Submitted to: Journal of Ecology
Publication Type: Peer Reviewed Journal
Publication Acceptance Date: 6/13/2000
Publication Date: 2/1/2001
Citation: AGUIAR, M.R., LAUENROTH, W.K., PETERS, D.C. INTENSITY OF INTRA- AND INTERSPECIFIC COMPETITION IN COEXISTING SHORTGRASS SPECIES. JOURNAL OF ECOLOGY. 2001. V. 89. P. 40-47.
Interpretive Summary: Blue grama and buffalograss are important plant species that dominate or codominate throughout shortgrass steppe rangelands in Colorado, New Mexico, Oklahoma, Kansas, and Texas. We studied the response by these species to intra- and interspecific competition in order to better understand their patterns of coexistence in shortgrass steppe plant communities. We conducted an experiment at the Central Plains Experimental Range in northern Colorado to evaluate these responses. We placed plants of each species in a honeycomb design where the center target plant was either surrounded by plants of the same species (intraspecific competition) or by the other species (interspecific competition). We placed steel cylinders around half of the target plants in order to evaluate the effects of reduced belowground competition. We found that plants growing with reduced belowground competition had larger biomass and greater seed production than nplants growing with both above- and belowground competition. Intra- and interspecific competition were found to have similar affects on biomass for both species. Our results are important to our understanding of species dominance in shortgrass steppe rangelands and suggest that competition both within and between plants of blue grama and buffalograss is intense and important.

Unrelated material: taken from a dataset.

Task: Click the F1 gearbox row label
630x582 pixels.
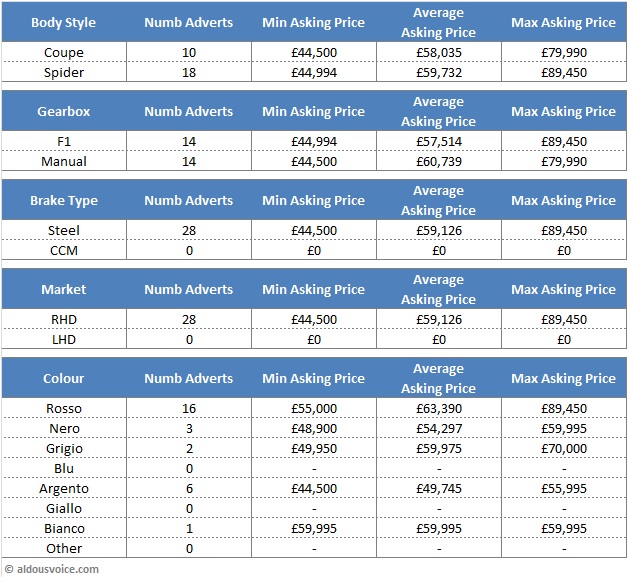Action: (64, 141)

Technical Abstract: A previous study indicated photosynthesis of Bouteloua gracilis and Buchloe dactylaides has a similar response to temperature, achieving their maximum at high temperatures. Together, photosynthesis response and phenology determine no temporal segregation in growth for these 2 grasses. To study competitive abilities, we performed 2 experiments that combined both species to compare intra- and interspecific competition. One experiment was planted in a small homogeneous area and ran for 3 years; the other occupied an area 9-times larger and lasted 2 years. In each, we planted target plants of both species in a honeycomb design to get a combination of species, to control plant size and neighborhood asymmetries at the start of the experiment, and to represent field conditions. Steel cylinders placed around half the target plants reduced belowground competition. Plant biomass and seed production of plants growing inside the cylinders (reduced dcompetition) were higher than target plants growing in competition. In neither experiment was relative growth rate affected by competition in the last year. There was no difference between the two species in intra- and interspecific relative competition intensity (calculated with biomass); seed production was more variable than biomass. In some years, intra- and interspecific competition equally reduced seed production; in others, the interspecific competition effect was more intense. Competition theory predicts intraspecific competition must be greater than interspecific for 2 species with similar requirements to achieve coexistence. Results suggest intense competition between these 2 species with similar environmental requirements and, in general, these species are not affected differentially by intra- and interspecific competition.